Wednesday 24 September 2014

DO NOT GO JENNNNNNNNTLY INTO THAT GOOD NIGHT


Sweet Headless Aunt Petunia! My battered nerves are close to fraying and the very milk of my soul is furring at the fringes, which must mean it’s time for yet another visit to the BARGAIN BASEMENT OF DOOOOOM. It’s always a pleasure to dive bonce-first into some 100% genuine comic-mart 50p bins, and this week I’d like to chat about one of my favourite recent finds in said bargainous troves – FF (Vol. 2).


Launched at the end of 2012, FF is a counterpart title to Fantastic Four, written by Matt Fraction with art by Mike and Laura Allred. The basic premise is this: the Fantastic Four are heading off on an inter-dimensional adventure (ostensibly for a holiday, but in reality in search of a cure – Reed Richards has discovered that the team’s powers are killing them). In theory, their time-bending jaunt will mean they’ll be gone for a year from their perspective, but only four minutes in the ‘real’ world. Knowing all too well how often these kinds of things don’t go quite according to plan, given the unreliability of his ad-hoc doohickeys, Reed decides to appoint a team of pinch-hitters to fill in during the purported 240-second absence – both as a superhero team, and as mentors to the gifted kids of the Future Foundation (it’s complicated… see Hickman’s vast and glorious run on the previous volumes of Fantastic Four/FF). Each member gets to pick their own replacement: Reed selects Scott Lang, the second Ant-Man; Sue chooses Medusa, queen of the Inhumans; Ben turns to old friend Jennifer Walters, the Sensational and/or Savage She-Hulk; and Johnny forgets what he’s supposed to be doing and at the last minute appoints his pop-star girlfriend Darla Deering, who is kitted out with Ben’s old Thing exoskeleton (sans head).


So let’s get this straight: Matt Fraction, the Allreds, Ant-Man, She-Hulk, an Inhuman and a pink-haired female Thing. That there list comprises seven of my favourite things in the comics world. So why, in the name of Spragg the Living Hill, did I not pick this up at the time? Is it possible that DC spiked my espresso? More likely, my inner Fantastic Four fanboy was all ‘That’s not MY FF. What is this untrammelled ersatz bilge?’ and stormed off in a cosmic-ray-infused huff.

My FF was all about foreshortening.

• Data listing:
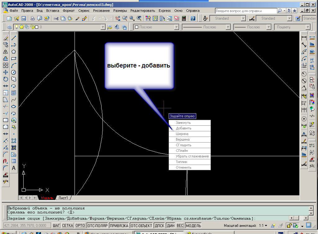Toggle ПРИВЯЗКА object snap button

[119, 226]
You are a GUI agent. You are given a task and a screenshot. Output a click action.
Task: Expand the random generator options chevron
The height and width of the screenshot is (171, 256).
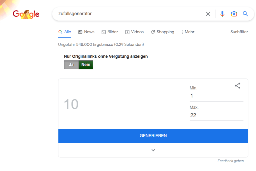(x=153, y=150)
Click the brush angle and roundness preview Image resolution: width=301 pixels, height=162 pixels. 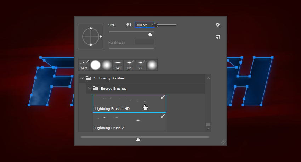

...

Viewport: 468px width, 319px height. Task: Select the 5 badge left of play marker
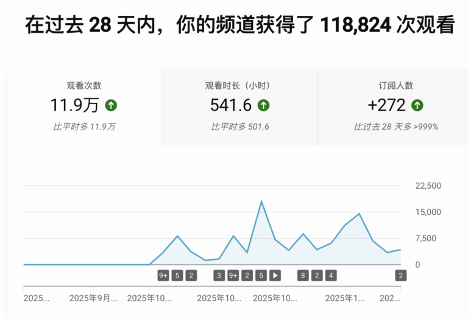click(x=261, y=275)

• Directives:
1: Return the passage of the FF comic review between "Sweet Headless Aunt" and "FF (Vol. 2).", inclusive, word for word.
2: Supply the next part of the FF comic review, starting right after its final sentence.

• Answers below:
1:
Sweet Headless Aunt Petunia! My battered nerves are close to fraying and the very milk of my soul is furring at the fringes, which must mean it’s time for yet another visit to the BARGAIN BASEMENT OF DOOOOOM. It’s always a pleasure to dive bonce-first into some 100% genuine comic-mart 50p bins, and this week I’d like to chat about one of my favourite recent finds in said bargainous troves – FF (Vol. 2).

2:
As it turns out, FF is one of the most immensely satisfying books I’ve read in a while. Part of the appeal lies in the perfect balance of seriousness and silliness. On the one hand, you’ve got the disappearance of the original FF after their absence, as predicted, turns out to be much, much longer than the promised four minutes; the arrival of a mutilated figure who claims to be the Johnny Storm of the future, the last survivor of the time-lost team; Darla’s crisis of confidence; She-Hulk and Wyatt Wingfoot tentatively exploring their long-dormant feelings for each other, trying to understand why their relationship dwindled. Most affecting of all, Scott Lang is traumatised by the death of his daughter at the hands of Doctor Doom, suffering debilitating flashbacks, his judgement clouded by grief, reluctant to even be around the Future Foundation kids.


Yet, on the other hand, there’s a lot of brilliant, giddy and genuinely joyous humour: Ant-Man and Darla chasing Yancy Street ‘Internet jerks’ through a hotel; Alex Power’s flicking of a tiny holographic Dr Doom; the Moloids’ unrequited love for She-Hulk (who they call ‘The Jen’, or, in moments of extreme collective sexless lust, ‘The Jennnnnnnnnn’); their futile attempts to thwart her pitching of woo to Wyatt Wingfoot; the cartoonishly wannabe-evil and ultimately counterproductive machinations of Bentley-23 (son of the Wingless Wizard) as he attempts to aid said Moloids in their thwarting; the titanic failure of the least threatening Kirby-esque monster you’ve ever seen. There’s a plethora of genuine I’m-laughing-out-loud-and-the-people-on-the-bus-are-scared-of-the-crazy-guffawing-beardy-man moments in here.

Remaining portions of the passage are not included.